E però la giustizia ha fatto giustizia nei confronti di uno. Un medico conosciuto alla Corsica Ferries, che quella sera era a bordo, mi disse che Schettino poi rientrò a bordo e, con una manovra eccellente, riuscì a far ruotare la nave affinché fosse distrutta e inclinata di appoggio a terra. Se non fosse intervenuto, la nave sarebbe andata al largo, replicando il Titanic cento anni dopo.
Poi bisogna sentire chi dice: Era destino, la bottiglia di champagne all’inaugurazione non si era rotta. Roba da tapparsi le orecchie con cuffie triplo spessore.

L’aereo precipitato a Ustica
Ma comunque lo sappiamo come è andata. Non sapremo mai invece se quella sera a Ustica qualcuno ha fatto quello che gli era stato ordinato o se qualcuno stava giocando a fare la guerra. E quel papà che in un secondo perse tre figli, la madre e la moglie, da 45 anni aspetta che qualcuno gli dica la verità. Ma in realtà chi sa aspetta solo che muoia anche lui così non se ne parla più. Anche lì, solo bla bla bla, solo prese in giro.
Un parente una sera andò a contestare tutta la pappardella di un generale in una trasmissione. Ma come finì? Tanta rabbia e nulla più.
Ci sarebbero centinaia di casi e situazioni, ma non basterebbero cento bibbie per scriverli.

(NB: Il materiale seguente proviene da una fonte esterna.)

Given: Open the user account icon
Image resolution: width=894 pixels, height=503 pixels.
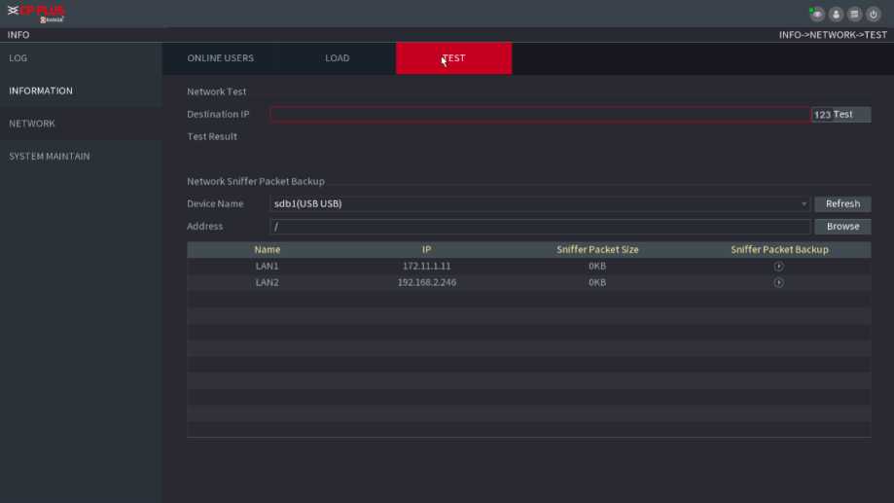Looking at the screenshot, I should coord(836,15).
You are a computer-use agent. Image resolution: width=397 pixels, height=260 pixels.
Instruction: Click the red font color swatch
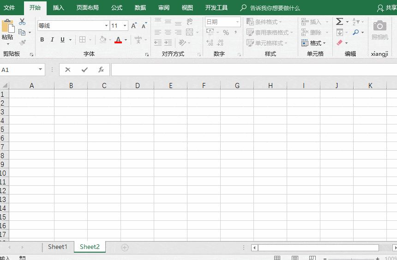click(118, 40)
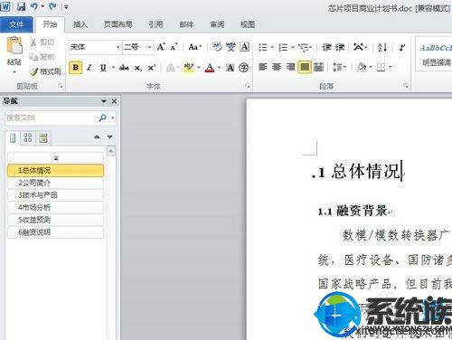Open the 文件 menu button
452x340 pixels.
[x=16, y=24]
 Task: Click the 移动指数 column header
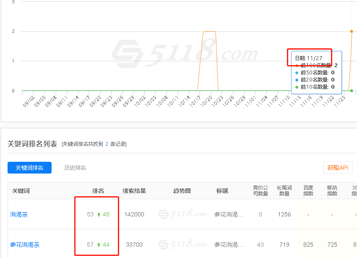[x=332, y=191]
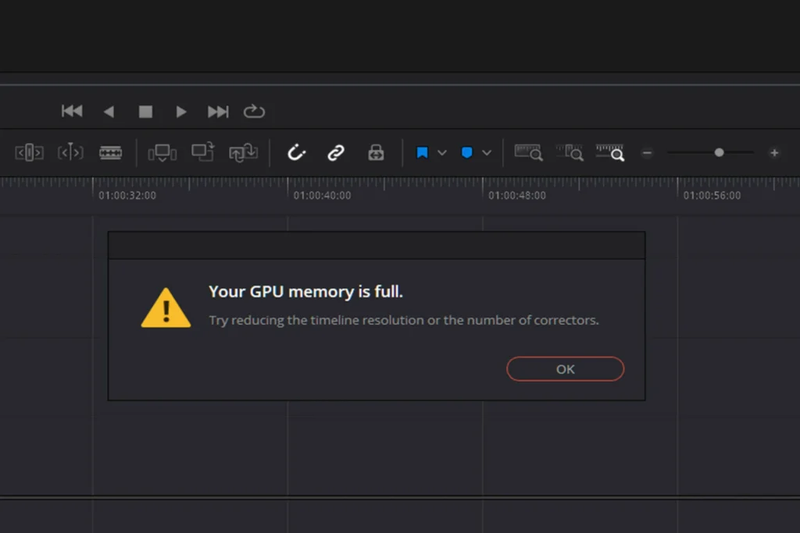Screen dimensions: 800x533
Task: Open the flag color dropdown
Action: coord(443,152)
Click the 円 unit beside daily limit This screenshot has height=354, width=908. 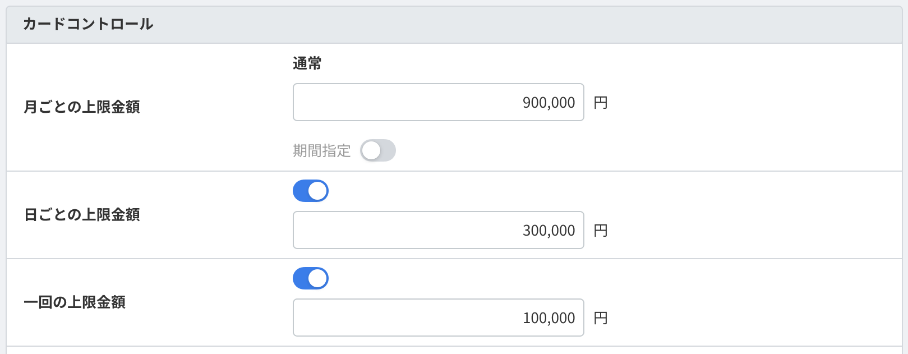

Una sera, pochi giorni fa, un dossier di La7 ha raccontato, per l’ennesima volta, anomalie, cose strane e lati oscuri delle stragi del ‘92. Quel giornalista disse: Quando arrivammo in via D’Amelio, ci rendemmo conto che era uno scenario di guerra, come Beirut. E che la mafia da sola era impossibile. Ebbene, cosa succede? Nulla. Come in mille altre situazioni, solo parole che creano opinioni, ma di sicuro non mettono in moto la macchina della giustizia. Anzi, in quei casi vengono definiti corvi neri e traditori tre persone che – combinazione – sono già morte. Così almeno la colpa è loro.
Tornando sulla terra, tra poco comincerà il processo di appello ad Alessia Pifferi per quell’orrendo crimine. Ma nessuno, o sbaglio, contesta qualcosa a chi sapeva che era una mamma incapace di crescere una creatura? Lo sapevano in tanti, compreso il fenomeno “angelo Mario”, sempre super protetto dalle telecamere. Lo avete mai visto voi? E non mi si venga a dire che non ne può niente, perché tu lo sai chi frequenti e chi hai a fianco.
E chissà quando comincerà il processo – o se ci sarà – per quel regista americano, ricco, famoso e soprattutto americano, che per mesi, nella zona di Villa Pamphili e nel centro di Roma, ha avuto comportamenti assurdi e violenti con la gente, con le forze dell’ordine, ma soprattutto con la ragazza e la bambina. O magari lo porteranno via di corsa negli Stati Uniti.
E quella signora, che dalla finestra con il telefono in mano gridava Toglietegli la bambina, è ubriaco, è pazzo, è violento!, si è sentita rispondere che doveva stare zitta, perché lui era uno potente e americano, e se avesse continuato a fare la stalker avrebbe passato i guai.
A quel punto non c’è più niente da dire.
Come dicono a Napoli:
A fine ‘e juorne sta tutta cca.
E si può guardare pure John Wick. La serie.